The United States contends that, as a result of these actions, it has certain civil claims against Nostrum and Mulye from Oct. 1, 2018 through March 31, 2020 for failing to pay the required rebate amounts owed for Nitro OS as required by the Rebate Statute and Rebate Agreement and as invoiced by state Medicaid programs.      

“The Medicaid program is a critical safety net, providing health care to some of the most vulnerable Americans. By deliberately failing to pay required rebates to Medicaid, Nostrum diverted resources from needy patients to generate more profits. This office will not turn a blind eye to such flagrant abuse and greed, especially when it involves patients and taxpayers,” said Acting United States Attorney Joshua S. Levy.

“The department is committed to ensuring that pharmaceutical manufacturers meet their obligations to taxpayer funded health care programs, which support elderly and vulnerable populations,” said Principal Deputy Assistant Attorney General Brian M. Boynton, head of the Department of Justice’s Civil Division. “As this settlement demonstrates, the department will hold accountable those who knowingly fail to satisfy these obligations.” 

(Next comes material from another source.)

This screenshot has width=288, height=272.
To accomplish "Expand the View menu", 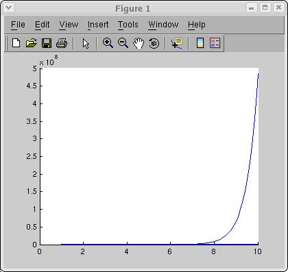I will click(x=69, y=25).
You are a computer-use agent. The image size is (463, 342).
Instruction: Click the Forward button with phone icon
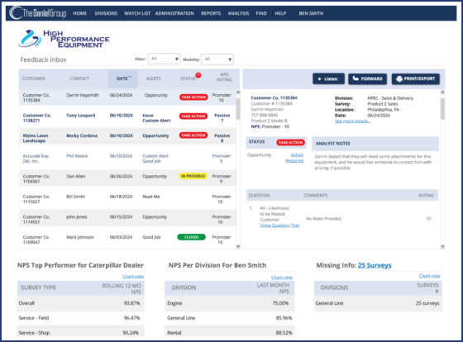367,78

“The Medicaid program provides medical treatment for some of our most vulnerable citizens, and when a drug company improperly circumvents rules designed to protect the Medicaid program from overpaying for prescription drugs, the American taxpayer pays the price,” said Roberto Coviello, Special Agent in Charge of the U.S. Department of Health and Human Services, Office of Inspector General. “As illustrated by this settlement, pharmaceutical companies that disregard their obligation to play by the rules for financial gain will be held accountable for those actions.”

“Nostrum Laboratories reduced the amount it paid to the Medicaid program by improperly calculating the rebates it owed, even after hiking the cost of one of their drugs by over 400%,” said Jodi Cohen, Special Agent in Charge of the Federal Bureau of Investigation, Boston Division. “Today’s settlement is a win for taxpayers by ensuring that that this pharmaceutical company cannot boost its bottom line at the expense of the Medicaid program and the vulnerable population it serves.”

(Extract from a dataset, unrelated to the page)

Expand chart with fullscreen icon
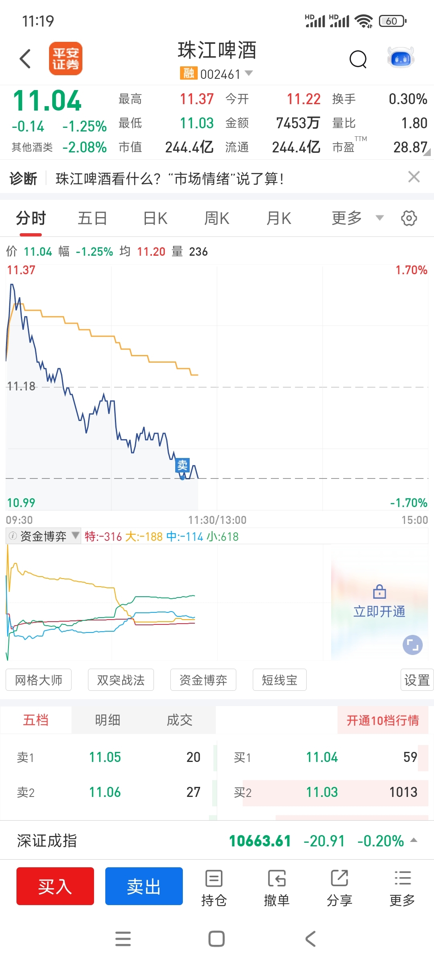This screenshot has width=434, height=965. tap(413, 645)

The resolution obtained in this matter was the result of a coordinated effort between the Justice Department’s Civil Division, Commercial Litigation Branch, Fraud Section and the United States Attorney’s Office for the District of Massachusetts with assistance from HHS OIG and the FBI.

Tips and complaints about potential fraud, waste, abuse and 
mismanagement, can be reported to the Department of Health and Human Services at 800-HHS-TIPS (800-447-8477).

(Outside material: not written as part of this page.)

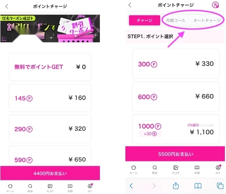Open PLAY in left screen bottom nav

pyautogui.click(x=50, y=188)
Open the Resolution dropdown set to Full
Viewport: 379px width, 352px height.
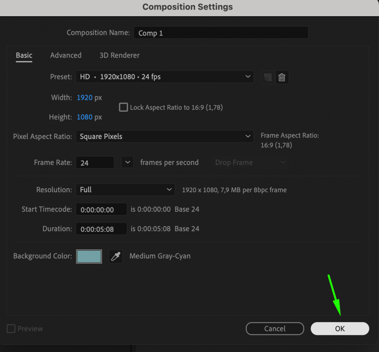point(125,190)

Acting U.S. Attorney Levy; Principal Deputy AAG Boynton; HHS-OIG SAC Coviello; and FBI SAC Cohen made the announcement today. Assistant U.S. Attorney Evan Panich of the Affirmative Civil Enforcement Unit and Trial Attorneys Augustine Ripa and Michael Hoffman of the Justice Department’s Civil Division handled the matter.

The claims resolved by the settlement are allegations only and there has been no determination of liability.